= Beginning of Section =

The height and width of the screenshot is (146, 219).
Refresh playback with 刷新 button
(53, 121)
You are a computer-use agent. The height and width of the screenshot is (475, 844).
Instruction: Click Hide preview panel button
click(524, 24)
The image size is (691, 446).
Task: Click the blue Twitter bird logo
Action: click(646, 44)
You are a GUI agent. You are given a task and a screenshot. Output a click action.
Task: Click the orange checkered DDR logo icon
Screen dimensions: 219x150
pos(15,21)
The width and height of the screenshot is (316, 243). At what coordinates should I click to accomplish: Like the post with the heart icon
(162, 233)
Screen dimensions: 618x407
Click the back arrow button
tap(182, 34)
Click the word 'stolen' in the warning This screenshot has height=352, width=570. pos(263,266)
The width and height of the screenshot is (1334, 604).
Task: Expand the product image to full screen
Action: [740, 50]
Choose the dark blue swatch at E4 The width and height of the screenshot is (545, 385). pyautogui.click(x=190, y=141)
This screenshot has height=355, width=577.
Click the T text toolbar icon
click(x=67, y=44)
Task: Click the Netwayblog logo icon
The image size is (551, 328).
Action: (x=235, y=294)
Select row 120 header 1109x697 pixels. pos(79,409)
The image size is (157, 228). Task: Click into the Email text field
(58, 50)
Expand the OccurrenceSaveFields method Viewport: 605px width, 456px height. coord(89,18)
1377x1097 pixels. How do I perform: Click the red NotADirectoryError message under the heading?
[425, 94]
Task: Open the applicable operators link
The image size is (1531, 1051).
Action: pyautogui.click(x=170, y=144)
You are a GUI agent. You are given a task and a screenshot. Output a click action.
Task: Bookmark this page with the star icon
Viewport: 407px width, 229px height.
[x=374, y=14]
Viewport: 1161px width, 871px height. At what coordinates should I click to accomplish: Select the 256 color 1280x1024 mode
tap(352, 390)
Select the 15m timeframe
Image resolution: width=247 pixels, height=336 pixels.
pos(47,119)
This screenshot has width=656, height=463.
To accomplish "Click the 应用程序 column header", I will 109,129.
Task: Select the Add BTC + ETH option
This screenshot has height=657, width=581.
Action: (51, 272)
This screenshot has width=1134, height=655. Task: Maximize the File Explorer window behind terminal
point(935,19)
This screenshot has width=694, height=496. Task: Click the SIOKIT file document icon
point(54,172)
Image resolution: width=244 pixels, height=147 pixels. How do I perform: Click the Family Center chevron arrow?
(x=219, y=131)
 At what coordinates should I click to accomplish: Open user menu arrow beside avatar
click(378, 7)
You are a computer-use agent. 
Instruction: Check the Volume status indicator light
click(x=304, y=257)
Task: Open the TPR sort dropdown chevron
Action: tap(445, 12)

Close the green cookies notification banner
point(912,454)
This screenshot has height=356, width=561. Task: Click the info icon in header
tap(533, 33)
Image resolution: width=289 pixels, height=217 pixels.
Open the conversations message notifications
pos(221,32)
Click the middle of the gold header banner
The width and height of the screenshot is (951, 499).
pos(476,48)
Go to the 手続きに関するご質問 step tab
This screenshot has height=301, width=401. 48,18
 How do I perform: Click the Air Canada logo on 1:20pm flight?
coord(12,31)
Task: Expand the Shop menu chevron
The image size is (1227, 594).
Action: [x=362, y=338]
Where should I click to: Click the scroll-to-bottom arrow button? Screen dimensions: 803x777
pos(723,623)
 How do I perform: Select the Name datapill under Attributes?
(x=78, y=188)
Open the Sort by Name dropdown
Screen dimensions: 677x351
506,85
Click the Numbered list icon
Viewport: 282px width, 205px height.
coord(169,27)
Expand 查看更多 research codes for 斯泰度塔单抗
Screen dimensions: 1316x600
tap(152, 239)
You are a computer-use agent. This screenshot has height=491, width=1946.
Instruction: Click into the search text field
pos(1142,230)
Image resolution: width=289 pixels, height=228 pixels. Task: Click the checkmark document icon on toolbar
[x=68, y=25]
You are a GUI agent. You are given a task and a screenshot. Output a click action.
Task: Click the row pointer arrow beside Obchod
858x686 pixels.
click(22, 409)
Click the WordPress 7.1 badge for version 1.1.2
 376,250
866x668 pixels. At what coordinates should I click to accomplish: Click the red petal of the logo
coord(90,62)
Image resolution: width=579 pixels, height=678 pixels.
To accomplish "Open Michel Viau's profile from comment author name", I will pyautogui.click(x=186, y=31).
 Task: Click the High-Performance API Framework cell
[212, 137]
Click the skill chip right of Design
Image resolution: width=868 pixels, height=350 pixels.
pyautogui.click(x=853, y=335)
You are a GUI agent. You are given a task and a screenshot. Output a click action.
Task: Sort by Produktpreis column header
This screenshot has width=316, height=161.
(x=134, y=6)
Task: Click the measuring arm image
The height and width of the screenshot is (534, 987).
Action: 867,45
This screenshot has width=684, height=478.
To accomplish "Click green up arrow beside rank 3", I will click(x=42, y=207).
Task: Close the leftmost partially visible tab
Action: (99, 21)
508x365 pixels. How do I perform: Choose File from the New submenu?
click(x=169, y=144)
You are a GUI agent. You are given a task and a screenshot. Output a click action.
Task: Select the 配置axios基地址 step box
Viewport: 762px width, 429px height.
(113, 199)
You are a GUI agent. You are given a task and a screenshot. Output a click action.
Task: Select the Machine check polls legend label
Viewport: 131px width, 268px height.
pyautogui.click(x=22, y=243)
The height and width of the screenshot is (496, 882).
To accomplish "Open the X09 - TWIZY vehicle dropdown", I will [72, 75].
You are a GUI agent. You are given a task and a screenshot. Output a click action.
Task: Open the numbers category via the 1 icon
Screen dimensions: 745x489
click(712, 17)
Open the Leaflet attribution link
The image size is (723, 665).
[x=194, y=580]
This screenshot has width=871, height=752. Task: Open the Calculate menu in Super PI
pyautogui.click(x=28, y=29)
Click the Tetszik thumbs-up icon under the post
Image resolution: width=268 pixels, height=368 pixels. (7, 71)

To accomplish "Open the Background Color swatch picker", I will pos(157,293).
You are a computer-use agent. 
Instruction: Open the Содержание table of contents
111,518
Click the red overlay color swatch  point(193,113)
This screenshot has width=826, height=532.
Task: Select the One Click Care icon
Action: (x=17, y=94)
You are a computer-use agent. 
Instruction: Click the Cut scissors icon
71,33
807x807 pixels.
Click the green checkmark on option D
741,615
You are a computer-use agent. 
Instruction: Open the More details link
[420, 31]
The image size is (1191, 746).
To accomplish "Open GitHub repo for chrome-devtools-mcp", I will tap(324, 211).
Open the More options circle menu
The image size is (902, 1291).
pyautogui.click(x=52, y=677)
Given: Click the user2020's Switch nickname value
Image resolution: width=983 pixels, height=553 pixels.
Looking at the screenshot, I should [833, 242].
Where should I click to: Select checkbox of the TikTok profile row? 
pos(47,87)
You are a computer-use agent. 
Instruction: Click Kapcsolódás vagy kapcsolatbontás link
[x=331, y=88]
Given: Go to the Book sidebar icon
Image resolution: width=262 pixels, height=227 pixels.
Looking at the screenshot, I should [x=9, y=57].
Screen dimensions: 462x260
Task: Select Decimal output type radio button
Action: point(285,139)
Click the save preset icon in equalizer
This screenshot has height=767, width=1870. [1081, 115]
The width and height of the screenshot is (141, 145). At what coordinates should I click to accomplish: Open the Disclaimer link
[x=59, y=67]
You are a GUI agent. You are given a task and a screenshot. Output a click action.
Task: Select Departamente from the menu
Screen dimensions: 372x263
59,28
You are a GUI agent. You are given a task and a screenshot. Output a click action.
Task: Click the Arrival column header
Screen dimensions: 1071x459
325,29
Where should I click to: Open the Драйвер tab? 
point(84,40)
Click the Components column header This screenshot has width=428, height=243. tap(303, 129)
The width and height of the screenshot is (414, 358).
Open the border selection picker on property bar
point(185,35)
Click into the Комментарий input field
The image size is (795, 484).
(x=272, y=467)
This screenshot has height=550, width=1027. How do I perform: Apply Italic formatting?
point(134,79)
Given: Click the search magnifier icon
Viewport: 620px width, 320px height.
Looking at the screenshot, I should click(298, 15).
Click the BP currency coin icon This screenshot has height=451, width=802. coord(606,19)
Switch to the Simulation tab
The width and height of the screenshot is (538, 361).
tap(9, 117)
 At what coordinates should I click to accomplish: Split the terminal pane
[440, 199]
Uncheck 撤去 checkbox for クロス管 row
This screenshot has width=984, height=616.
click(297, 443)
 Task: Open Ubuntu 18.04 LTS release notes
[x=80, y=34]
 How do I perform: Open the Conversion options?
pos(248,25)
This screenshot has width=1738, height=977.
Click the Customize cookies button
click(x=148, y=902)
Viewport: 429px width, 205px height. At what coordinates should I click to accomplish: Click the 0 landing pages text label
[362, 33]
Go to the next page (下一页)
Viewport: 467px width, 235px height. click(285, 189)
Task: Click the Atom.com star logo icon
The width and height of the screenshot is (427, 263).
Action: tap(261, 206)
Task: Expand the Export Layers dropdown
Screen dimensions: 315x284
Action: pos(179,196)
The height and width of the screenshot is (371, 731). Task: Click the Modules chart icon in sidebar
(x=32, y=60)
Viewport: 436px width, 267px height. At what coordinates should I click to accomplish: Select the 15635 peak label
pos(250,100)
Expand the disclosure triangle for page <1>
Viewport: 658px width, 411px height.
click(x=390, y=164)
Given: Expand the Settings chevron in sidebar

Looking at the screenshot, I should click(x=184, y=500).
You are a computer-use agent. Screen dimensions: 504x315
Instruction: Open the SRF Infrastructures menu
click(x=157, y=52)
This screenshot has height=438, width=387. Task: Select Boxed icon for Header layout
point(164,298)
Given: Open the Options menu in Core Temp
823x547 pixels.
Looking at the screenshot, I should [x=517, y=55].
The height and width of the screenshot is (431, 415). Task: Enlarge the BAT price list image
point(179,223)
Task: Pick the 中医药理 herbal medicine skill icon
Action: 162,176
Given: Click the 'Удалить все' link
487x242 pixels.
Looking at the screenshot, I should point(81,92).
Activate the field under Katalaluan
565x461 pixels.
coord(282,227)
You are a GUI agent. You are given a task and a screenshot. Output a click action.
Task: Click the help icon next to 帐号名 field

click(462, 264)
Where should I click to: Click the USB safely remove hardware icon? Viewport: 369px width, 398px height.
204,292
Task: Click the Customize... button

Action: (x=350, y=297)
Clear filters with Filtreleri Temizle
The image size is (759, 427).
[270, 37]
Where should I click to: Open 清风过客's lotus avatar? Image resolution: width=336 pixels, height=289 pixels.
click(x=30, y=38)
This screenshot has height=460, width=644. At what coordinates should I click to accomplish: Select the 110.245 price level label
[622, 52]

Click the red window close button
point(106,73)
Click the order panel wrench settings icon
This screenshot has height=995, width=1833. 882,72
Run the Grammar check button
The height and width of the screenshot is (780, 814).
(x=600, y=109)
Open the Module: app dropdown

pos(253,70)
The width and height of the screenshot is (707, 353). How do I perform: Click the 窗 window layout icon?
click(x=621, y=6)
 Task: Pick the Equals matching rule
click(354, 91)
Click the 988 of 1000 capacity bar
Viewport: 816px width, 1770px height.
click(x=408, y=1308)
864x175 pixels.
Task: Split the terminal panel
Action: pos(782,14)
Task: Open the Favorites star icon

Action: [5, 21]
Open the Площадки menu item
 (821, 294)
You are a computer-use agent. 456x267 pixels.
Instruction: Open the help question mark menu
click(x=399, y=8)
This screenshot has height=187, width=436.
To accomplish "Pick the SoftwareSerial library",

= End of Section =

> [Brief] Copy the entries above exactly, but only from the line holding "Screen dimensions: 219x150" through the line holding "Choose the dark", both included.

> [Expected output]
Screen dimensions: 219x150
pos(15,21)
The width and height of the screenshot is (316, 243). At what coordinates should I click to accomplish: Like the post with the heart icon
(162, 233)
Screen dimensions: 618x407
Click the back arrow button
tap(182, 34)
Click the word 'stolen' in the warning This screenshot has height=352, width=570. pos(263,266)
The width and height of the screenshot is (1334, 604).
Task: Expand the product image to full screen
Action: [740, 50]
Choose the dark blue swatch at E4 The width and height of the screenshot is (545, 385). pyautogui.click(x=190, y=141)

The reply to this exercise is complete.